The Inter-Parliamentary Kingdom Consultation IPKO opened earlier this week with a call for more collaboration and understanding to face mutual challenges. Delegation leaders of the Netherlands, host Curaçao, Aruba and St. Maarten used these and similar terms like working together, unity in every aspect, constructive dialogue, embracing diversity, solving bottlenecks, etc.
On the other hand, several Members of Parliament (MPs) from St. Maarten spoke of “breaking” the kingdom charter, “getting out” and “not getting anywhere” during a debate on the democratic deficit (see related story). If this seems a bit contradictory, it probably is.
Rather than saddling the public with mixed messages, local politicians who talk independence should make it their main campaign issue for the next election and explain clearly not only what they want but exactly how and when they plan to achieve such, as well as possible impacts on residents’ daily lives and legal rights.

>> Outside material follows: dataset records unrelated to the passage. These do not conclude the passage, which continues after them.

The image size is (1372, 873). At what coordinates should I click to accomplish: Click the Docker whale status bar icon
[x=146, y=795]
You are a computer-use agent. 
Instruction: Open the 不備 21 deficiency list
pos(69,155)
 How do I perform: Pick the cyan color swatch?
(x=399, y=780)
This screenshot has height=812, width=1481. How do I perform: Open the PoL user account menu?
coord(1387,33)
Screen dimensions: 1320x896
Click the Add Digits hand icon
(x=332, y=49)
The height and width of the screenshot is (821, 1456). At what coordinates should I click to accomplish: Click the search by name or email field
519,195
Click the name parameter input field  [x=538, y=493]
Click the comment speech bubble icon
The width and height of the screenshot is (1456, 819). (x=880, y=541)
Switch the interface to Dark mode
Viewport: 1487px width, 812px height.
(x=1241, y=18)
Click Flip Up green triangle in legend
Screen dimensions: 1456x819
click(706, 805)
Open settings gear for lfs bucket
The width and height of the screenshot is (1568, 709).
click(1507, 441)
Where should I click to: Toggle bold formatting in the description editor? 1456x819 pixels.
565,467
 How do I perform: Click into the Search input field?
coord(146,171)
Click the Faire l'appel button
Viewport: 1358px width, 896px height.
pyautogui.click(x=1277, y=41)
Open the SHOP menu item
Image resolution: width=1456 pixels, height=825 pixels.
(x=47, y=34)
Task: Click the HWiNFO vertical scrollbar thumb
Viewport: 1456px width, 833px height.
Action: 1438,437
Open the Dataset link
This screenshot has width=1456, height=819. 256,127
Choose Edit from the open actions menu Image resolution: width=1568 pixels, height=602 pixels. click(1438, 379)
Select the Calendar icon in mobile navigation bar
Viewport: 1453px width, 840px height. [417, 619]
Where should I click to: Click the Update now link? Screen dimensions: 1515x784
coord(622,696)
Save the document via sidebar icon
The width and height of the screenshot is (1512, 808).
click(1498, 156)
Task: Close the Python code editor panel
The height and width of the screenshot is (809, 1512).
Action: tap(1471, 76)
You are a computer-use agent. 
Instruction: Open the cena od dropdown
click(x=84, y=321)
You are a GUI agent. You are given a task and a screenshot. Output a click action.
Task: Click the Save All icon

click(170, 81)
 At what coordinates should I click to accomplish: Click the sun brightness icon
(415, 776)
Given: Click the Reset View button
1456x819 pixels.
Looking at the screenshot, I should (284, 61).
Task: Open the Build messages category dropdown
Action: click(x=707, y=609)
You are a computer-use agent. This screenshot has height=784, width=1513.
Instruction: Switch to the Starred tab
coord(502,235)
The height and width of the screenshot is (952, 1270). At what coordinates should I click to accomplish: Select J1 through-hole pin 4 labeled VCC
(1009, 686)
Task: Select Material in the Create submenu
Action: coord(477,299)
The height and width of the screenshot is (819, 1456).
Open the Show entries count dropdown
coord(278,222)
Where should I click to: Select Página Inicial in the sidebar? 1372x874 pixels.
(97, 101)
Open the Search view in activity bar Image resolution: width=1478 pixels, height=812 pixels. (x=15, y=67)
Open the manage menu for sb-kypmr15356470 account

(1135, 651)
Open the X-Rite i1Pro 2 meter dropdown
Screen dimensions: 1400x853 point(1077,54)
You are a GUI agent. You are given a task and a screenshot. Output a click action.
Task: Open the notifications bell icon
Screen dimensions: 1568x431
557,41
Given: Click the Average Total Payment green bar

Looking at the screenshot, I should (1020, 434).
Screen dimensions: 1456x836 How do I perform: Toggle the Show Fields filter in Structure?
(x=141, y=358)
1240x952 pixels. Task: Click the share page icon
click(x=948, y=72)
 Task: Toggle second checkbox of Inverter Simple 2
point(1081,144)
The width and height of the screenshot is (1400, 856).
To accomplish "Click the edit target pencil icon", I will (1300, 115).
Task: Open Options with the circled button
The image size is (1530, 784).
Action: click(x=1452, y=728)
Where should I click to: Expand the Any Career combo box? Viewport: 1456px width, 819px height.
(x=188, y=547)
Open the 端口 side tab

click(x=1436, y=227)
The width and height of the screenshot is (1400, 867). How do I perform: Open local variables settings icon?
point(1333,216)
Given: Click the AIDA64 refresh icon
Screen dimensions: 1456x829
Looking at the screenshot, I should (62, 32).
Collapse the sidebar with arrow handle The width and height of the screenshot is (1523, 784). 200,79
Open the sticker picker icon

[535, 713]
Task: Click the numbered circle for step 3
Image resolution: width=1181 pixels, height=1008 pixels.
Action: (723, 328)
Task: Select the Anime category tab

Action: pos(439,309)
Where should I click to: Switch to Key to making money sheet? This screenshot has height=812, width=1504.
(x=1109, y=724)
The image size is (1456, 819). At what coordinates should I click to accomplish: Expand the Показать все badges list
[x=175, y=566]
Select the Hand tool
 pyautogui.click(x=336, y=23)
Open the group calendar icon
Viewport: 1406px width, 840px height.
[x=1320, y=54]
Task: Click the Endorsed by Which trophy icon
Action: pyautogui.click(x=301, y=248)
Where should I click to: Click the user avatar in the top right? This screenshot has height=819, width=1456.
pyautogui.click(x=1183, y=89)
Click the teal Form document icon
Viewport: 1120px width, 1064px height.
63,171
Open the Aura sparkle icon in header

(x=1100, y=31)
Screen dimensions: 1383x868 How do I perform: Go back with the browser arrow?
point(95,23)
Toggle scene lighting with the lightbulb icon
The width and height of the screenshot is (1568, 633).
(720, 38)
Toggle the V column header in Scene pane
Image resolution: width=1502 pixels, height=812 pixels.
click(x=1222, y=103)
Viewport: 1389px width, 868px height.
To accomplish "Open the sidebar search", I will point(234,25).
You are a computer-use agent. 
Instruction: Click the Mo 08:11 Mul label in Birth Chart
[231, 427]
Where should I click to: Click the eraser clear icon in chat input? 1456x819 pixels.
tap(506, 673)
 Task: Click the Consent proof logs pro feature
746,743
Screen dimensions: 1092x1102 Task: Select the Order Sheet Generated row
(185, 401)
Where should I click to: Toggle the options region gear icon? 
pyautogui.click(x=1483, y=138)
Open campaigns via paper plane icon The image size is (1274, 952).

The result would then give an idea of citizens’ support for this position, while those involved voted into office could be better held to their promise.
However, no significant change to the current constitutional status can be entertained without a new referendum. After all, during the most recent one a majority democratically opted to remain in the Dutch kingdom and that must be respected until there is a different outcome.
Any such fundamental choice must be left up to the people. “Vox populi, vox Dei.”